» What you are asked to do
Go through the records and show each line where the word "agent" occurs.

START Material for this task

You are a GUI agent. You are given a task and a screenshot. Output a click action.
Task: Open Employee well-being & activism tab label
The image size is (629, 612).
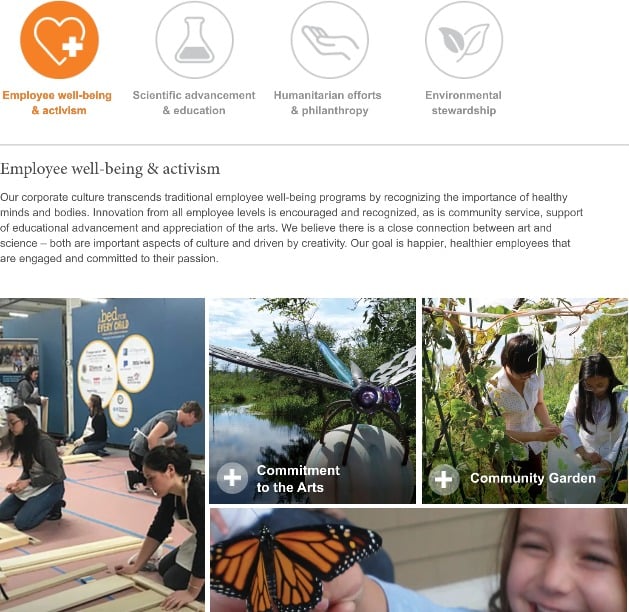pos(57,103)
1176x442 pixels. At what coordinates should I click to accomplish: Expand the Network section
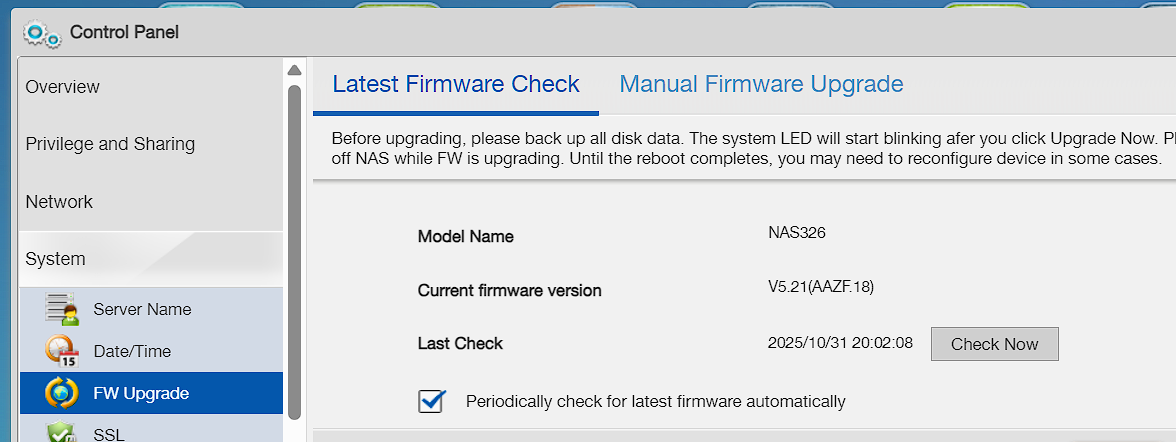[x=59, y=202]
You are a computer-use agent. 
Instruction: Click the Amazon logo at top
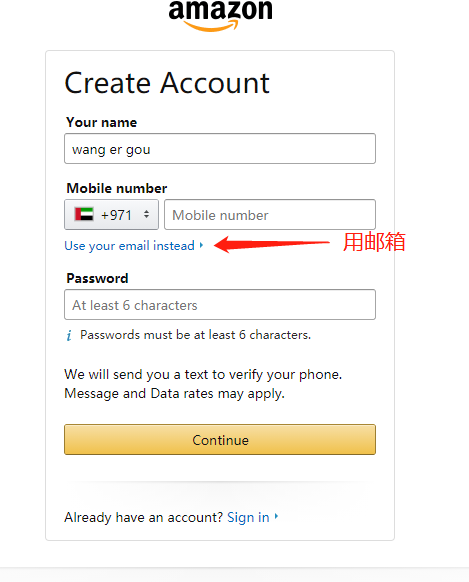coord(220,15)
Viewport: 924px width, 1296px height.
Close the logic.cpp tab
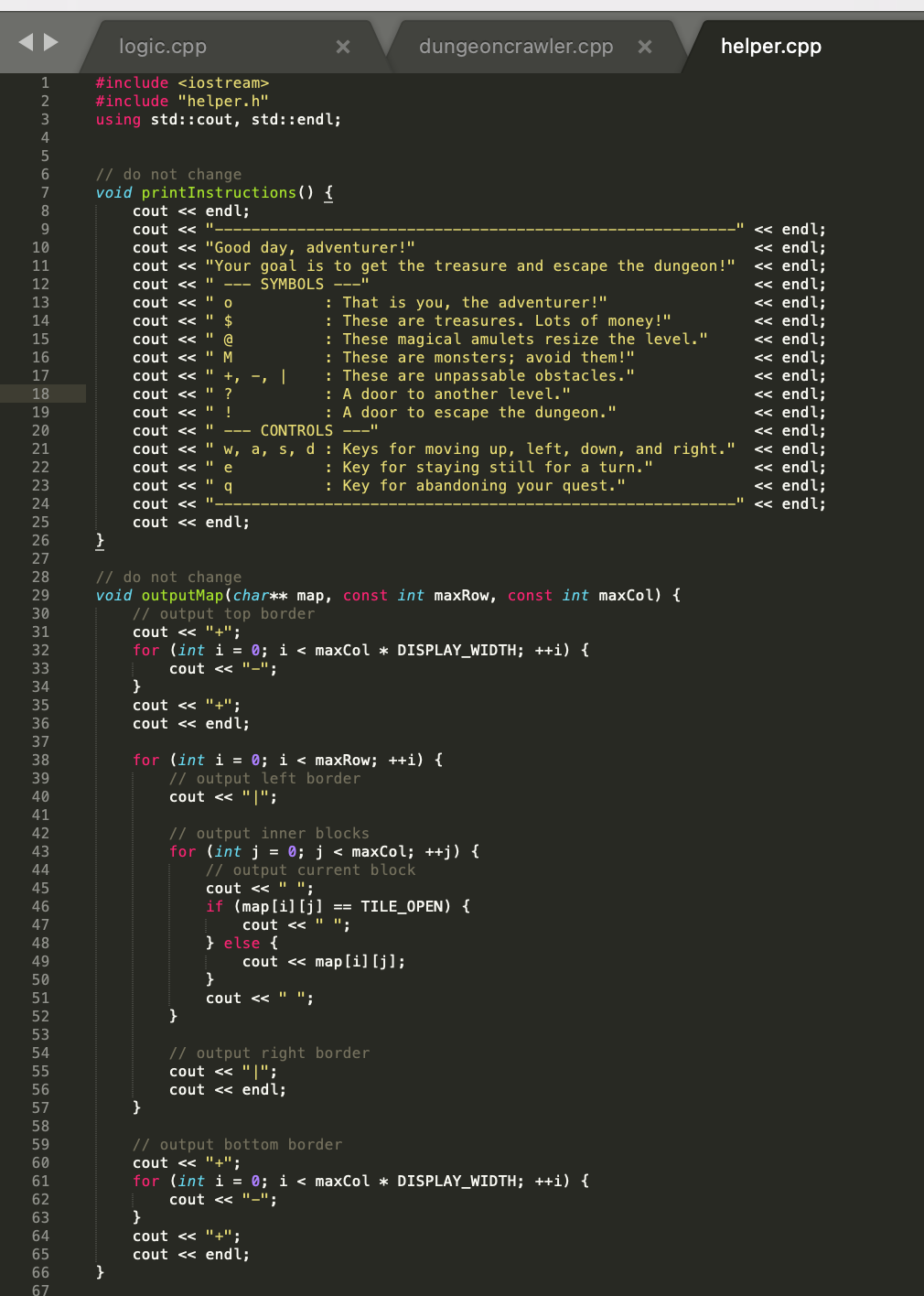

END Material for this task

» Exercise result
You are a GUI agent. You are given a task and a screenshot. Output a click action.
You are a computer-use agent. 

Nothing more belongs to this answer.